Studies of short-term efficacy of stimulant medication constitute one of the largest bodies of treatment literature for any childhood psychiatric disorder and suggest that the vast majority of school-age children treated with stimulant drugs show improvement in core ADHD symptoms (Greenhill et al., 2002). In contrast to the hundreds of well-controlled trials that have been conducted with school-age children, only a handful of studies have been published that explicitly assess stimulant drug effects in preschool-aged children with ADHD (Greenhill, 1998). Table 1 illustrates the 10 published studies that have been conducted to date.*

Table 1
Table 1:
Preschool ADHD stimulant trials*

Of these studies, all evaluated methyl-phenidate, which is ironic given that Food & Drug Administration (FDA) guidelines for methylphenidate-based products do not recommend use in children younger than 6 years. One of the studies evaluated the efficacy of both methylphenidate and mixed amphetamine salts (Short, Manos, Findling, & Schubel, 2004). These studies do provide some evidence for the efficacy of methylphenidate in preschool-age children, as most of these studies (7/9; 78%) reported that methylphenidate improved ADHD symptomatology in at least one setting. The most recent of these studies found that the best dose of stimulant drug (in a crossover design) significantly improved parent and teacher ratings and reduced parent ratings from a significant level (t score >70 on placebo) to within the reference range (t score = 52.5 on best dose; Short et al., 2004).
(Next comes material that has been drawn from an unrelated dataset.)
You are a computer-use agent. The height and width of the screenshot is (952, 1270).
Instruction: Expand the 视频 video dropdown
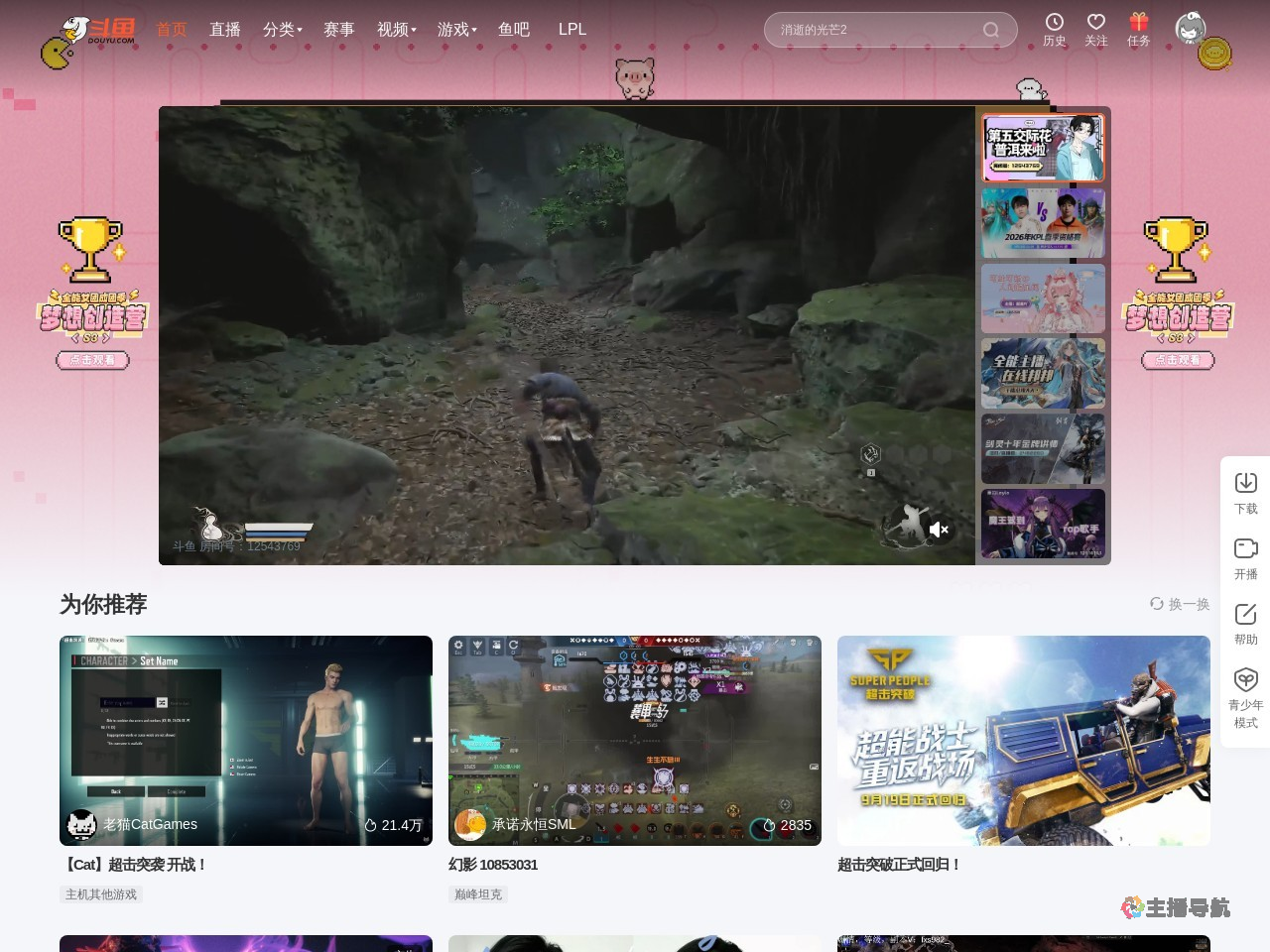coord(396,30)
In spite of the evidence supporting the efficacy of stimulants in preschool children with ADHD, there are limitations to many of these studies that preclude drawing strong conclusions. First, the sample sizes for these studies have been small, with total N's ranging from 11 (Handen, Feldman, Lurier, & Murray, 1999) to 59 (Conners, 1975). The average sample size of the studies conducted to date was only 26.4, thus significantly limiting the generalizability of the findings.

As shown in Table 1, these studies have not all used consistent approaches for diagnosing the ADHD among the preschool children. Given some of the unique challenges to establishing a diagnosis in children this young (see Egger, this issue; Greenhill et al., 2003), variance in the diagnostic methods makes it very difficult to ascertain whether comparable clinical groups were being compared across studies. The studies in question have also been short in duration with limited prospective follow-up, have had low and/or restricted dose ranges, and have not used data collected from informants other than parents. This methodological variance precludes pooling of data and makes it difficult to glean a consistent picture of the safety and efficacy of methylphenidate in this age range (Greenhill, 1998).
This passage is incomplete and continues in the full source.